FRAGMENTO DEL TEXTO:
*-*-*
JUSTICIA PARA LOS COMUNEROS DE CATACAOS. MIOPÍA TECNÓCRATA

A pesar de varios defectos técnicos en el audio, y a pesar del uso de peruanismos que dificultan en ocasiones la comprensión, otra forma de expresarse, tiene la ventaja de sacar a la luz cómo se relacionan con el dinero las "sectillas" de cabecera, con su camino a la santidad. Cuando llegan asuntos de dinero, no dudan en arrebatar  a los campesinos más humildes mediante leyes y trampas varias sus tierras comunales que vienen cultivando desde generaciones.

No tienen alma ni sentimientos, apariencias sí, buscan el propio engrandecimiento y pisotean lo más sagrado: las gentes que sacan de la tierra alimento para ellos y la comunidad. No enriquecimiento como los "santos". Trapacerías varias, soy uno pero hago como que soy cuatro, está muy bien inventado desde el punto de vista legal. 

Ya que tardan en salir a la luz otros líos, aprendamos cómo se las gastan los cristianos comprometidos: roban y llaman ladrones a los robados. Merecen denuncia y son ellos  denunciantes de sus víctimas. Como de todos estos procesos alucinantes tengo cierta idea, me siento solidaria y muy cercana.
En este caso peruano hay muertos por medio, aunque por supuesto no se ha pillado a sodálite alguno con un arma y no fue ni el obispo de Piura ni el founder. Pero el caso es que como era un don nadie, todavía no se ha aclarado de donde salió el tiro.
Y cómo se las gastan los jueces que muestran una lentitud sin nombre en dar la razón a los "pobres". El mundo mismo.
Escuchas estas historias y es difícil entender que no los hayan echado ya como banda de maleantes que son.


Antievangélico como pocas cosas en la vida: robando al que menos tiene. Satánico.
*-*-*
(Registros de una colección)
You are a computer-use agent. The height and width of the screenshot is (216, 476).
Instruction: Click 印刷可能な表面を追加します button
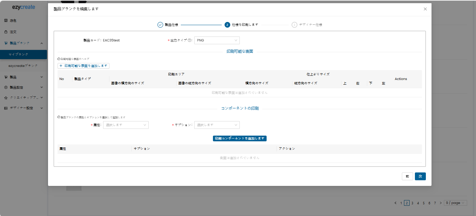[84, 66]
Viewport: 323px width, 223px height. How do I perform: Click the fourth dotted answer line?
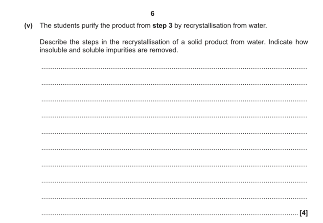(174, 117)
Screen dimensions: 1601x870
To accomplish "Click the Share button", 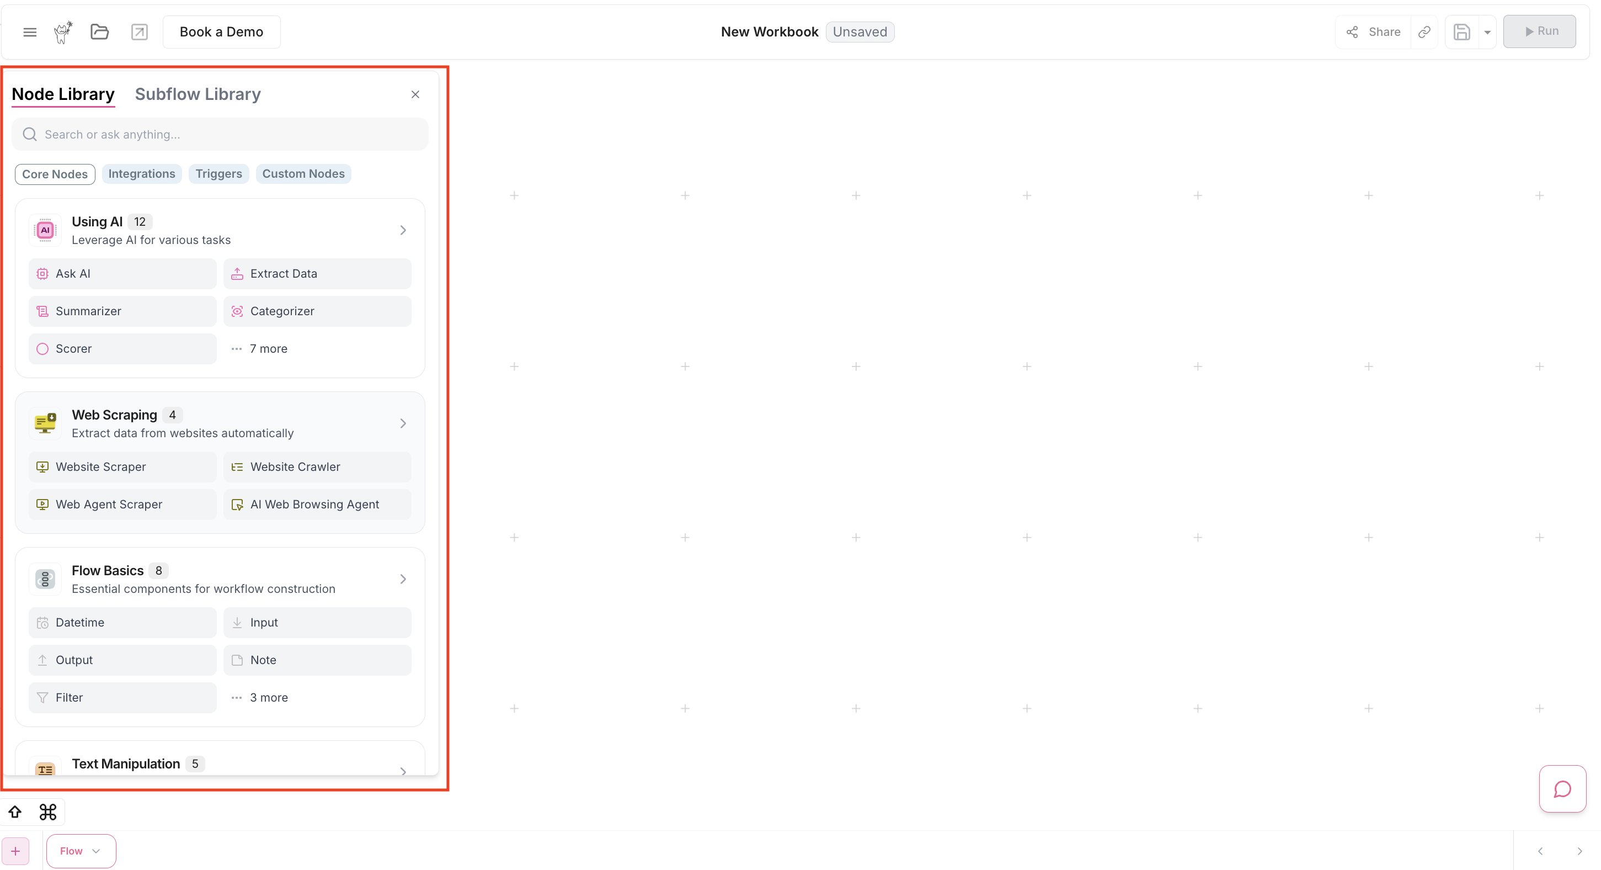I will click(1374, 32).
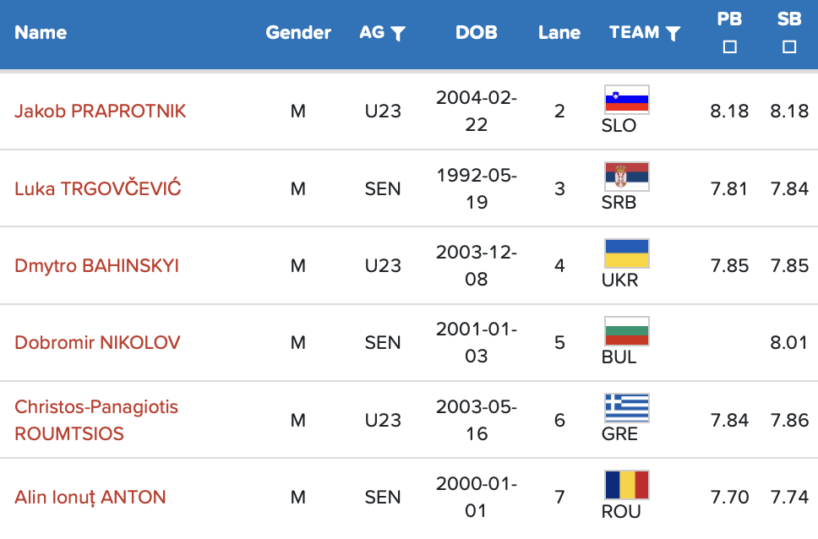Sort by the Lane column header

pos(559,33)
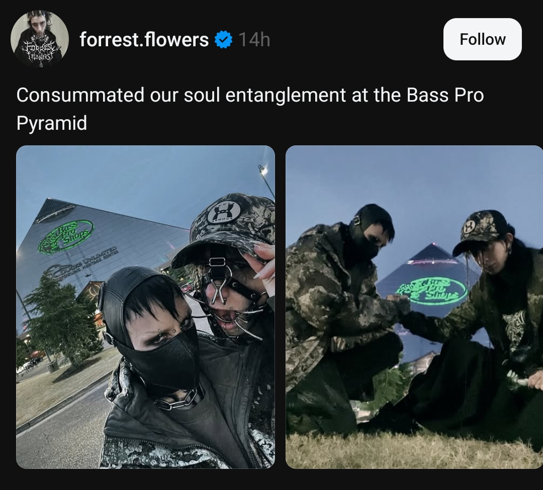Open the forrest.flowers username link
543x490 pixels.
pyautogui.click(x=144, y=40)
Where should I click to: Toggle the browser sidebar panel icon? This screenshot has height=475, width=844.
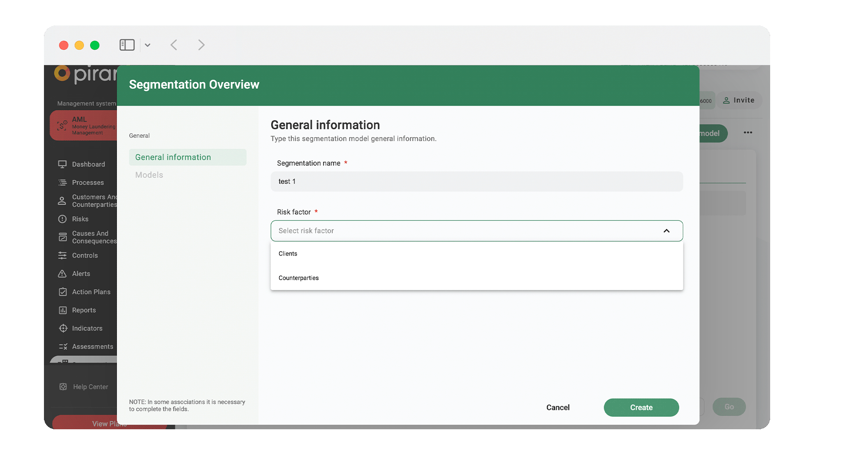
*-*-*
TAREAS PENDIENTES:
a) Actualiza el texto sobre los comuneros de Catacaos entre "JUSTICIA PARA LOS" y "de vista legal.", ambos incluidos, y reemplaza "campesinos" por "agricultores".
b) Según el texto sobre los comuneros de Catacaos, ¿qué les arrebatan a los campesinos más humildes cuando llegan asuntos de dinero?
c) Retoma el texto sobre los comuneros de Catacaos a partir de donde termina.

RESULTADOS POR TAREA:
a)
JUSTICIA PARA LOS COMUNEROS DE CATACAOS. MIOPÍA TECNÓCRATA

A pesar de varios defectos técnicos en el audio, y a pesar del uso de peruanismos que dificultan en ocasiones la comprensión, otra forma de expresarse, tiene la ventaja de sacar a la luz cómo se relacionan con el dinero las "sectillas" de cabecera, con su camino a la santidad. Cuando llegan asuntos de dinero, no dudan en arrebatar  a los agricultores más humildes mediante leyes y trampas varias sus tierras comunales que vienen cultivando desde generaciones.

No tienen alma ni sentimientos, apariencias sí, buscan el propio engrandecimiento y pisotean lo más sagrado: las gentes que sacan de la tierra alimento para ellos y la comunidad. No enriquecimiento como los "santos". Trapacerías varias, soy uno pero hago como que soy cuatro, está muy bien inventado desde el punto de vista legal.

b) Sus tierras comunales, que vienen cultivando desde generaciones.

c)
Sobre los logros de los tecnócratas ministros con vocación escrivariana que tanta fama ganaron, fama que les sirvió para que muchos padres españoles de mi época adolescente coligieran que sus clubs y colegios eran la mejor compañía. Todo apariencia y no realidad. Lo cuenta Víctor Alba.

También se muestra las consecuencias no queridas de los propios actos políticos: el desarrollo económico en lugar de apaciguar en parte trajo afán de rebelión y protesta a España. La dialéctica de la historia en acción.

LA MIOPÍA TECNOCRÁTICA

El equipo tecnocrático estaba satisfecho de su éxito. En el tercer plan de desarrollo, se indicaba que se había superado la tasa de crecimiento prevista (no se señalaba que la población había aumentado también). De todos modos, era la mayor tasa de crecimiento del país y la mayor de todos los países industriales. La gente se alimentaba mucho mejor (y esto se veía en el aumento de talla del español joven), del subconsumo y de la superexplotación se pudo pasar así, en la década de los 60, al consumismo más desenfrenado, con resultados catastróficos para la ecología, el paisaje y el urbanismo, y con una lamentable retroceso de la calidad de la enseñanza. La población rural disminuye y España puede clasificarse ya entre los países semiindustriales. Pero el desarrollo tiene lugar de modo desequilibrado. Si la renta per cápita alcanza casi los 1000 $ exigidos por López Rodó para comenzar a pensar en democracia, está muy mal repartida. El centro (excepto Madrid) y el sur siguen sin desarrollar. Se prevé para 1980 una renta per cápita de 2000 $ anuales. Siguen llegando turistas y marchándose obreros e investigadores.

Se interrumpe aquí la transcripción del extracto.